TASK —
Set down every entry word for word. Omit the pictures.

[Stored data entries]
== Segment start ==
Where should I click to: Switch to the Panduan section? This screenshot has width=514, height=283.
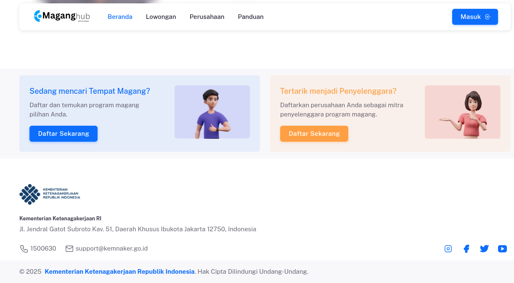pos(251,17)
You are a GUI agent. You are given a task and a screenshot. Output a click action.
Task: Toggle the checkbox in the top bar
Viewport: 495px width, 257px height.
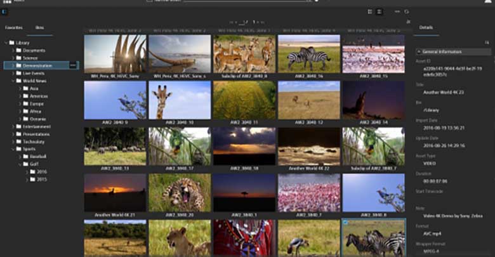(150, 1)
== Segment end ==
COMPLETED TASK —
Where should I click to: Switch to the Panduan section? This screenshot has width=514, height=283.
pos(251,17)
You are a GUI agent. You are given a task and a screenshot. Output a click action.
Task: Toggle the checkbox in the top bar
Viewport: 495px width, 257px height.
(150, 1)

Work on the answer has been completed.